When a commodity trades in a wide range of prices the attentive buyer is rewarded. Regular monitoring of blocks being offered can yield significant savings. Features such as IPv4.Global’s “Notify Me” application can actively monitor blocks for sale and alert buyers when certain (RIR and price) conditions are met.

Also, the divergence in pricing between /16s and /17s is an opportunity for buyers. Two /17s – in spite of somewhat higher deployment costs – can save significantly over a single /16.

Addresses/BlockTotal AddressesPrice/IPCost
One /1665,53665,536$47 $     3,080,192
Two /17s32,76865,536$35 $     2,293,760

65,336 IPv4 addresses currently cost about 25% less when bought as two /17s. That’s a huge saving for the cost of two routes and two configuration lines instead of just one. As noted, there is a small increase in complexity when using multiple blocks in this way. (Some of them are discussed below.) But in most cases, that complexity is more than compensated for by the lower purchase price of the smaller blocks.

Complexity and Security

While you might want to get a single IPv4 prefix to meet all your needs, that is not always the best approach. Some organizations will want to separate their internal management functions from public facing functions. Some will simply be happy to buy only the addresses they need for their next growth period.

Managing multiple prefixes used to be more challenging than it is today. IP address management (IPAM) and configuration management weren’t widely used by IP networks in the 1990s. But we now have mature markets for both. This makes it much easier to design, implement, and monitor consistent policies through automation.

Deploying configuration management significantly reduces concerns about configuration complexity. It also makes it easy to audit and update configurations quickly and predictably.


If your organization wants to route parts of its network in different ways, having multiple prefixes could be an advantage. Not all networks are based in one location, with one set of connections to the internet.

If your network has multiple sites, or multiple uplinks, having multiple prefixes could be ideal. For instance, a network with sites in two cities might want to keep each city’s traffic local.
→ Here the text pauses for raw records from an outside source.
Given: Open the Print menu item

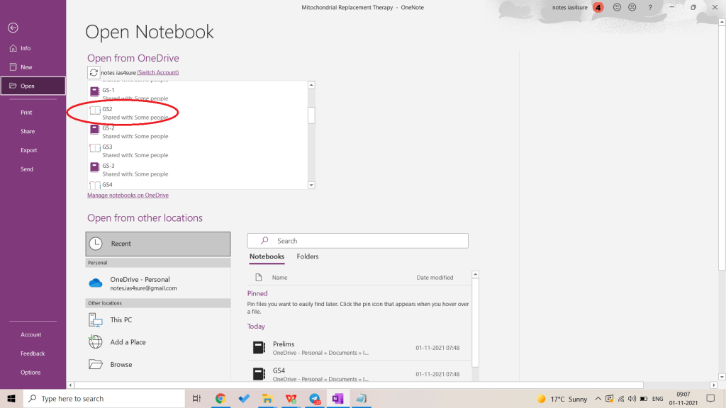Looking at the screenshot, I should point(26,112).
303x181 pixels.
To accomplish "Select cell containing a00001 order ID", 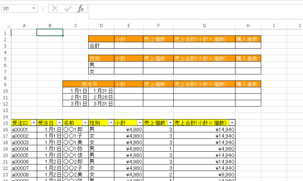I will 24,129.
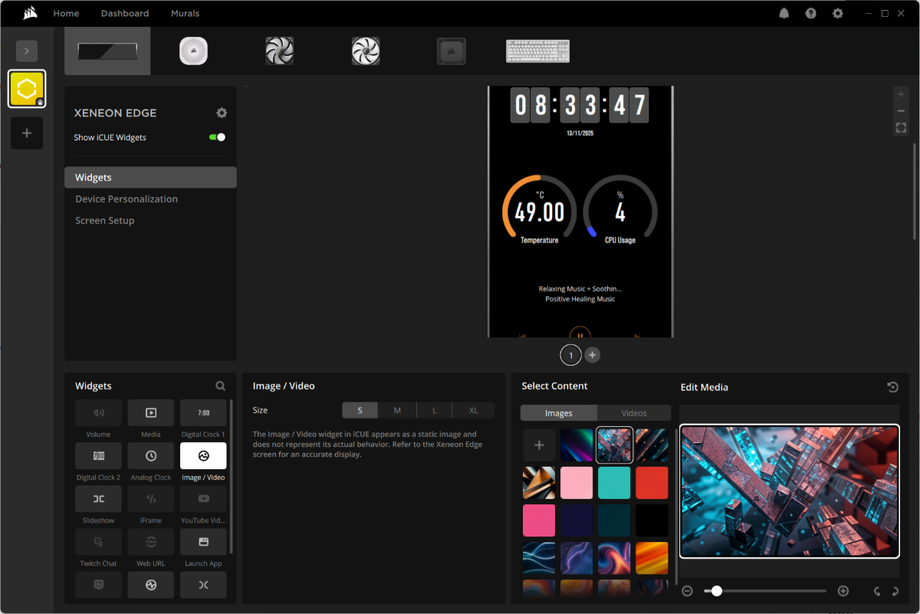
Task: Select the Media widget
Action: point(151,413)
One way to do that is to use a different prefix for each site.

Example of an organization with one IPv4 prefix per site

It is possible to organize routing so most traffic for each site will arrive through the local link. It is also possible to organize routing so the other site provides a backup connection. This means neither site will be disconnected when its uplink is down for maintenance or an unscheduled interruption.


Predicting future prices is a perilous undertaking and not one that is happening in this blog. There are a considerable number of influences on market pricing of IPv4 addresses and many of them are unpredictable. However, the most recent, short-term trends in both large and all other block prices seems to suggest some convergence in prices. Even if the difference in prices among these blocks remains as it is or becomes slowly lessened, the price spread among these assets’ prices are significant.